Aim =
Please revise the material below by changing "Wizard" to "Tools" everywhere it occurs, leaving everything else unchanged.

Data extract =
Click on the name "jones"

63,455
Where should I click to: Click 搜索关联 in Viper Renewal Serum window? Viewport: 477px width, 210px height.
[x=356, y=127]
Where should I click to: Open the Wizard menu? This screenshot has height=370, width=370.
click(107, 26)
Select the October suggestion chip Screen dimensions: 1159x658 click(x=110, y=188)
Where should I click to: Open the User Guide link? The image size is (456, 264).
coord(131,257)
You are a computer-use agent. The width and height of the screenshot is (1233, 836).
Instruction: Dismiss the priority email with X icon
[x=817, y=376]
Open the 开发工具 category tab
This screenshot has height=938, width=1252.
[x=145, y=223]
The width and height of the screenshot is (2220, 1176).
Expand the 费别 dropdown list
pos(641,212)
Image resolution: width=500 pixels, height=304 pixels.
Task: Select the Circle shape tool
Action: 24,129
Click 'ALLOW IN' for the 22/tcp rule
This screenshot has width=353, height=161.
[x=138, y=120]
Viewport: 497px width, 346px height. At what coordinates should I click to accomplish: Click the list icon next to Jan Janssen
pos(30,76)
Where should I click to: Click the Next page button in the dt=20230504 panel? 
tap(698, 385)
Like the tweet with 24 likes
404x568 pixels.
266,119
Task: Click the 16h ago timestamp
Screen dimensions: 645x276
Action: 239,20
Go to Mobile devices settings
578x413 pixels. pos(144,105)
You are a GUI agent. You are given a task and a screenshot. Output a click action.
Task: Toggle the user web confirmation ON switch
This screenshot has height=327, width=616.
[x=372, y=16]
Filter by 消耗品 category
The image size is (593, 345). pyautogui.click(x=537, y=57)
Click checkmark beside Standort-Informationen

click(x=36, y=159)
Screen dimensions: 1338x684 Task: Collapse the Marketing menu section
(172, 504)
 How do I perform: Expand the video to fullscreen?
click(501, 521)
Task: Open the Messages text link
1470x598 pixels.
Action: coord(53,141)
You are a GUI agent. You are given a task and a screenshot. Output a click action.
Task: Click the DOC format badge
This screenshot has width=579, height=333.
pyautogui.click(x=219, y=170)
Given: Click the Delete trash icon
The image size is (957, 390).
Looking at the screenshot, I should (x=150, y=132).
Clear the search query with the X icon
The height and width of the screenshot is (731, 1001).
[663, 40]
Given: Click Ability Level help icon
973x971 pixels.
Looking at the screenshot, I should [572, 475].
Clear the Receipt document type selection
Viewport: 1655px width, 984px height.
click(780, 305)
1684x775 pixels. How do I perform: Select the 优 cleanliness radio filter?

Exercise output =
Click on the name "jones"

63,455
Where should I click to: Click 搜索关联 in Viper Renewal Serum window? Viewport: 477px width, 210px height.
[x=356, y=127]
Where should I click to: Open the Tools menu? This screenshot has height=370, width=370.
click(107, 26)
Select the October suggestion chip Screen dimensions: 1159x658 click(x=110, y=188)
Where should I click to: Open the User Guide link? The image size is (456, 264).
coord(131,257)
You are a computer-use agent. The width and height of the screenshot is (1233, 836).
Instruction: Dismiss the priority email with X icon
[x=817, y=376]
Open the 开发工具 category tab
This screenshot has height=938, width=1252.
[x=145, y=223]
The width and height of the screenshot is (2220, 1176).
Expand the 费别 dropdown list
pos(641,212)
Image resolution: width=500 pixels, height=304 pixels.
Task: Select the Circle shape tool
Action: 24,129
Click 'ALLOW IN' for the 22/tcp rule
This screenshot has width=353, height=161.
[x=138, y=120]
Viewport: 497px width, 346px height. At what coordinates should I click to accomplish: Click the list icon next to Jan Janssen
pos(30,76)
Where should I click to: Click the Next page button in the dt=20230504 panel? 
tap(698, 385)
Like the tweet with 24 likes
404x568 pixels.
266,119
Task: Click the 16h ago timestamp
Screen dimensions: 645x276
Action: 239,20
Go to Mobile devices settings
578x413 pixels. pos(144,105)
You are a GUI agent. You are given a task and a screenshot. Output a click action.
Task: Toggle the user web confirmation ON switch
This screenshot has height=327, width=616.
[x=372, y=16]
Filter by 消耗品 category
The image size is (593, 345). pyautogui.click(x=537, y=57)
Click checkmark beside Standort-Informationen

click(x=36, y=159)
Screen dimensions: 1338x684 Task: Collapse the Marketing menu section
(172, 504)
 How do I perform: Expand the video to fullscreen?
click(501, 521)
Task: Open the Messages text link
1470x598 pixels.
Action: coord(53,141)
You are a GUI agent. You are given a task and a screenshot. Output a click action.
Task: Click the DOC format badge
This screenshot has width=579, height=333.
pyautogui.click(x=219, y=170)
Given: Click the Delete trash icon
The image size is (957, 390).
Looking at the screenshot, I should (x=150, y=132).
Clear the search query with the X icon
The height and width of the screenshot is (731, 1001).
[663, 40]
Given: Click Ability Level help icon
973x971 pixels.
Looking at the screenshot, I should [572, 475].
Clear the Receipt document type selection
Viewport: 1655px width, 984px height.
click(780, 305)
1684x775 pixels. How do I perform: Select the 优 cleanliness radio filter?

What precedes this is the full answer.